Andy Warhol. But it’s also impossible to see Richter as a follower

of any movement. Similarly, although Richter’s paintings could only

have been painted by a German, this is not German Art in the sense

that Norman Rosenthal might understand it.

What Robert Storr, the curator, has done is to make a strong case

that Gerhard Richter is one of the great painters of the 20th Century.

This will come as no surprise to most art-savvy Europeans, but by

all accounts Richter has never been given his due over here, somehow

being overshadowed by the likes of Anselm Kiefer and Georg Baselitz.

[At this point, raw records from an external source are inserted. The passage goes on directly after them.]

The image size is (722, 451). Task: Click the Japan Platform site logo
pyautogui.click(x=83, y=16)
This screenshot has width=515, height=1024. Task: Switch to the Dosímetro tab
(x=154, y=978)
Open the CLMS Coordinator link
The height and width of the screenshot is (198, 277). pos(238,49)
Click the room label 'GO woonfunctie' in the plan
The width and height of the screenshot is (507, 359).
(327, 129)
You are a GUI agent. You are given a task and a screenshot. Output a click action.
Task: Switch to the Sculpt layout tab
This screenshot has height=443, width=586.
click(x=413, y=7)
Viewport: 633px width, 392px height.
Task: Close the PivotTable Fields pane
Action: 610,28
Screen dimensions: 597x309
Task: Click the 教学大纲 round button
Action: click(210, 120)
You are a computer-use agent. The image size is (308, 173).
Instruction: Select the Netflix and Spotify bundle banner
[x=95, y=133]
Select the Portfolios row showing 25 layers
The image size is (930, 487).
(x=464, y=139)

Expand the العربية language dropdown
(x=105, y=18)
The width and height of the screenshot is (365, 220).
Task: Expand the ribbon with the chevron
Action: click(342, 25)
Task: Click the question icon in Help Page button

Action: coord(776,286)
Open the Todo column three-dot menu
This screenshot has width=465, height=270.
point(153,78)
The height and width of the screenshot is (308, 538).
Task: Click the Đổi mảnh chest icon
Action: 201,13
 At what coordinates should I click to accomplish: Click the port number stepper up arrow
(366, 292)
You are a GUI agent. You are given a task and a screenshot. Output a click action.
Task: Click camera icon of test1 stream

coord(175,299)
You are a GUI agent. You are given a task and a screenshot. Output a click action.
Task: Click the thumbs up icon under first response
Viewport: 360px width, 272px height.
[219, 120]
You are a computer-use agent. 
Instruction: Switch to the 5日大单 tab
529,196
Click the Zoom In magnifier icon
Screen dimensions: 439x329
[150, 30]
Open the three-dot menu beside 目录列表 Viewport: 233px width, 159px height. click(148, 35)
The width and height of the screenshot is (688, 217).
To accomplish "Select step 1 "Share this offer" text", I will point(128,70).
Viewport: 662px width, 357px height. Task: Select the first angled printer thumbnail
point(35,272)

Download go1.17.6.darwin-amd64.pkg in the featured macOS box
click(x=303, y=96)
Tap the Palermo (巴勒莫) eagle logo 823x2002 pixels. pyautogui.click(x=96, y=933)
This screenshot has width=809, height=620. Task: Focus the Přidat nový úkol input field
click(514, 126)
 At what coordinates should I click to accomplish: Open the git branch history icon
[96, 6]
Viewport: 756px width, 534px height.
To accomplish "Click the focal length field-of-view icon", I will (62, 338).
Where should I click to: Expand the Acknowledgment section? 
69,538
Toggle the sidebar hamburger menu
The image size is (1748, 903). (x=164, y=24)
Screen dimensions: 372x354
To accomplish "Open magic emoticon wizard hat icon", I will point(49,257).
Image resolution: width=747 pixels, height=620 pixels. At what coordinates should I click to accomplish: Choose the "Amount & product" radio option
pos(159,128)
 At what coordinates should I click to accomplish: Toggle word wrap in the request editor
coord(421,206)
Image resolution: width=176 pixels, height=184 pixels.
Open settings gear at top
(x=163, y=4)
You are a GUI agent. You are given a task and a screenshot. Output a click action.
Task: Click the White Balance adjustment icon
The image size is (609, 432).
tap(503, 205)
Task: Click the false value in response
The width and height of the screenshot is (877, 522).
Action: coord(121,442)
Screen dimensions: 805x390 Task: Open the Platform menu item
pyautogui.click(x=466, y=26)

This exhibition should change all that.

The title of the exhibition, Forty Years of Painting, makes

a very clear statement that this is not going to be a comprehensive

retrospective: it intends to deal only with Richter’s paintings. That’s

great: they’re more than strong enough on their own. The show then

does exactly what it says it will do: presents us with forty years

of painting, in chronological order, some 188 paintings in all.

This simple device shows Richter to be almost unique among painters.

Some artists do essentially the same thing for all their career; others,

like Picasso, change their styles frequently. With Richter we see

great breadth, to be sure, but rather than moving from one painterly

idiom to the next, he is quite happy juggling three or four simultaneously.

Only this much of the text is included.